We are now one week out from the 2014 ISTE Conference. There’s been quite a few pre-conference posts circulating about what to do, what not to do, and other great pieces of advice that are helpful to newbie and veteran attendees alike. This will be my seventh ISTE conference and I’m always excited to learn, reconnect, and make new connections.

Do you have a plan in place for what you’re going to do with all the new things you will learn? How are you going to take notes and organize them? How will you share them with colleagues and leaders and aren’t at the conference? Here are some suggestions:

1. Create a new notebook in Evernote. Inside that notebook you could create a new note for each session you attend.

2. Create a folder in Google Drive and create a new document for each session you attend and organize them into that folder.

3. Use Storify to aggregate all the tweets you posted during the conference.

4. Use Diigo to collect and tag any resource links you gather from sessions.

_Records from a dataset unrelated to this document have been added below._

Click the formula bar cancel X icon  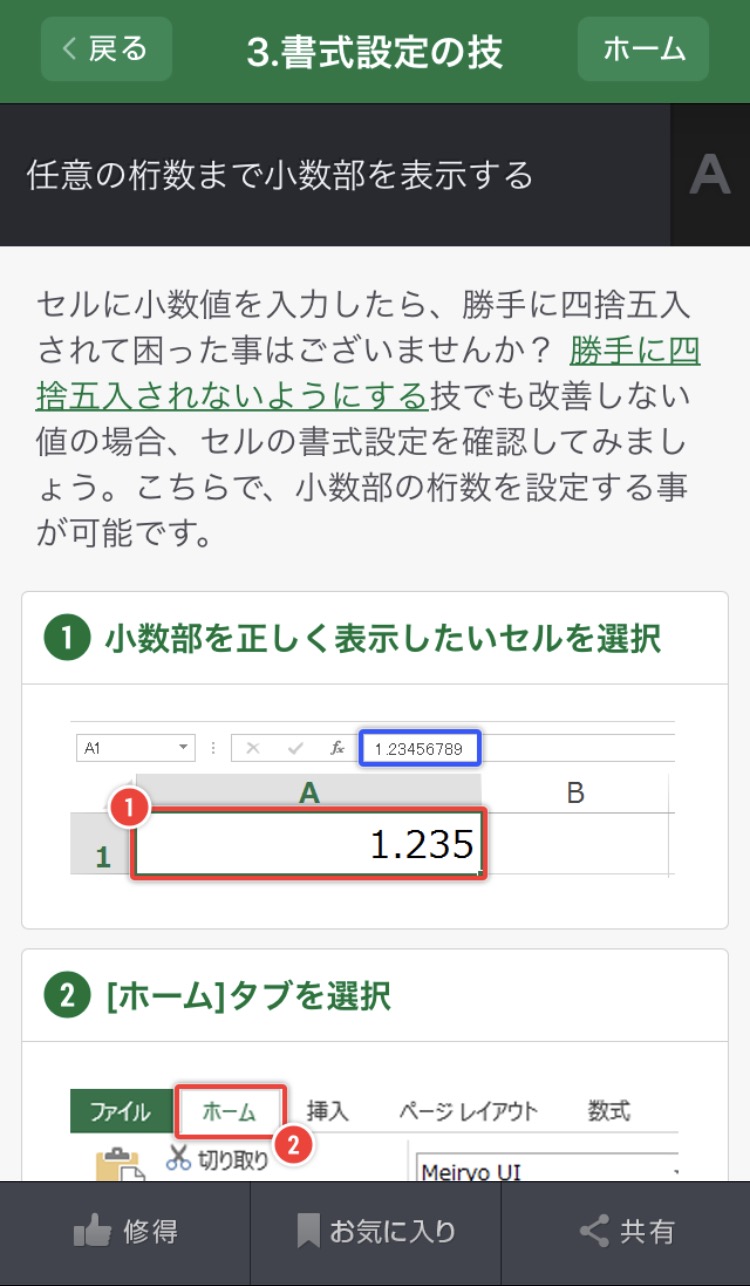253,748
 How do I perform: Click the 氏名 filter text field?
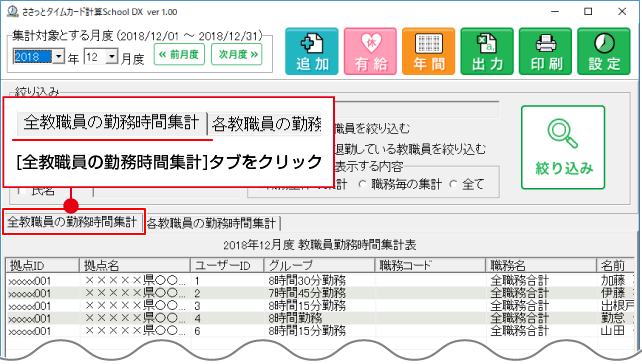pos(166,191)
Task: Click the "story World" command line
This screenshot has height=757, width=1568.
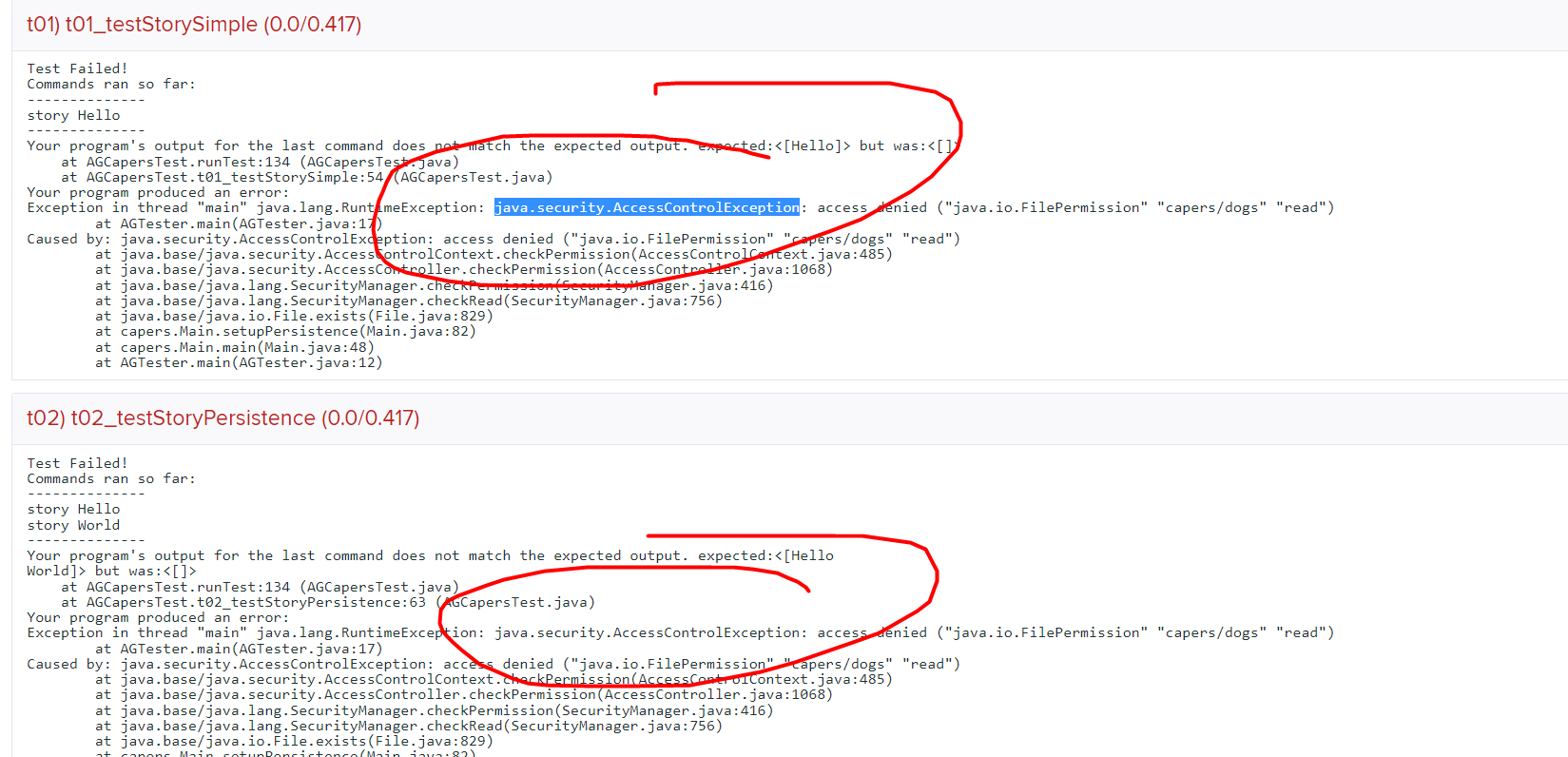Action: click(x=73, y=525)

These are just a few quick examples that work well. This is something you will want to think about prior to attending. Even if you aren’t attending the conference in person, you can follow the #ISTE2014 hashtag on Twitter to get resources, ideas, and new connections for your network.

However, what I charge to you; what I challenge you to begin asking yourself now is, “What happens next?”.  Yes, before you even set foot in Atlanta we all need to ask ourselves this question. You’re going to learn in abundance; during sessions, workshops, and in the networking spaces. All of that learning without a plan of action is meaningless. I’m not just talking to classroom teachers either. Superintendents, tech directors, curriculum directors, classroom teachers, instructional coaches, and principals all need to be able to answer the question “What happens next?”.

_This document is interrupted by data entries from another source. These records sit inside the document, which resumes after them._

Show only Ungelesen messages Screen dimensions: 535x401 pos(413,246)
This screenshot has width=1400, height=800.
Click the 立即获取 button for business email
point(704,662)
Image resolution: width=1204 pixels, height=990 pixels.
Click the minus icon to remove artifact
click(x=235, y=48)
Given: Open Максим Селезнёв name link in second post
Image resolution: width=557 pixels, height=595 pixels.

What’s going to change in your practice? Your leadership? Your view of technology’s place in teaching and learning? We all must begin thinking about these things now, and be prepared to take action.

If you’re going to be at ISTE, please be sure to say hello. I look forward to connecting and learning with you!

“It’s the action, not the fruit of the action, that’s important. You have to do the right thing. It may not be in your power, may not be in your time, that there’ll be any fruit. But that doesn’t mean you stop doing the right thing. You may never know what results come from your action. But if you do nothing, there will be no result.”